Collected data entries:
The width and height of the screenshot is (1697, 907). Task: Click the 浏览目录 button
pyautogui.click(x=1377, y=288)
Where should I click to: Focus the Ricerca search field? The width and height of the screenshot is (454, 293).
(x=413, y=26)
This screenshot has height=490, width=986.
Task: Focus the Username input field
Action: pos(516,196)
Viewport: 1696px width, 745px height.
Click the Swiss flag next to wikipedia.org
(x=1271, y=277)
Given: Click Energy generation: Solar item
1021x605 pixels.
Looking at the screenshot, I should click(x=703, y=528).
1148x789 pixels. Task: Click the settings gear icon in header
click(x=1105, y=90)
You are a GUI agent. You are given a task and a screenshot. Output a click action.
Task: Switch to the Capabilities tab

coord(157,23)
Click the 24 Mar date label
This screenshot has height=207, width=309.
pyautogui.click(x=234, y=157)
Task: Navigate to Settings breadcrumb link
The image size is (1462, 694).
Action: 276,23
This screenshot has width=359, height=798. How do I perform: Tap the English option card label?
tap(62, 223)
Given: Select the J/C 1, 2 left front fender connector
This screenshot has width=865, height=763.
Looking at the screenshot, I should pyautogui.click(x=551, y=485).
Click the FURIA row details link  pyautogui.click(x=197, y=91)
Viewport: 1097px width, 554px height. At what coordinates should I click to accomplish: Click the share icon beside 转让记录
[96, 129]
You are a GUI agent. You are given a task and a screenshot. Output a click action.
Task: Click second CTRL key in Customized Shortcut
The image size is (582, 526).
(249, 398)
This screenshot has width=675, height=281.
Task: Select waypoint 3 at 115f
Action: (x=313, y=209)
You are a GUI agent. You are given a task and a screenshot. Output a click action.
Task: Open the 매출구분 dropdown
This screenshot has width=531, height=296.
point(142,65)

--- ABOUT THIS EXERCISE ---
All of the data needs to be reproduced exactly, with no line missing.

--- EXERCISE SOLUTION ---
The width and height of the screenshot is (1697, 907). Task: Click the 浏览目录 button
pyautogui.click(x=1377, y=288)
Where should I click to: Focus the Ricerca search field? The width and height of the screenshot is (454, 293).
(x=413, y=26)
This screenshot has height=490, width=986.
Task: Focus the Username input field
Action: pos(516,196)
Viewport: 1696px width, 745px height.
Click the Swiss flag next to wikipedia.org
(x=1271, y=277)
Given: Click Energy generation: Solar item
1021x605 pixels.
Looking at the screenshot, I should click(x=703, y=528).
1148x789 pixels. Task: Click the settings gear icon in header
click(x=1105, y=90)
You are a GUI agent. You are given a task and a screenshot. Output a click action.
Task: Switch to the Capabilities tab

coord(157,23)
Click the 24 Mar date label
This screenshot has height=207, width=309.
pyautogui.click(x=234, y=157)
Task: Navigate to Settings breadcrumb link
The image size is (1462, 694).
Action: 276,23
This screenshot has width=359, height=798. How do I perform: Tap the English option card label?
tap(62, 223)
Given: Select the J/C 1, 2 left front fender connector
This screenshot has width=865, height=763.
Looking at the screenshot, I should pyautogui.click(x=551, y=485).
Click the FURIA row details link  pyautogui.click(x=197, y=91)
Viewport: 1097px width, 554px height. At what coordinates should I click to accomplish: Click the share icon beside 转让记录
[96, 129]
You are a GUI agent. You are given a task and a screenshot. Output a click action.
Task: Click second CTRL key in Customized Shortcut
The image size is (582, 526).
(249, 398)
This screenshot has width=675, height=281.
Task: Select waypoint 3 at 115f
Action: (x=313, y=209)
You are a GUI agent. You are given a task and a screenshot. Output a click action.
Task: Open the 매출구분 dropdown
This screenshot has width=531, height=296.
point(142,65)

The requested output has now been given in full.